Work task ▸ Give back the whole listing exactly, line by line.

Records shown ▸
★ ★ ★ ★ ★

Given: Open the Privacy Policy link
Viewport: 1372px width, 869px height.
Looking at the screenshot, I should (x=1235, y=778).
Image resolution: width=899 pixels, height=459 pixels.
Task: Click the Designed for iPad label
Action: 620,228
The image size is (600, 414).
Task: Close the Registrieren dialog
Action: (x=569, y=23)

★ ★ ★ ★ ★

Output for this task ▸
Given: Open the Privacy Policy link
Viewport: 1372px width, 869px height.
Looking at the screenshot, I should (x=1235, y=778).
Image resolution: width=899 pixels, height=459 pixels.
Task: Click the Designed for iPad label
Action: 620,228
The image size is (600, 414).
Task: Close the Registrieren dialog
Action: (x=569, y=23)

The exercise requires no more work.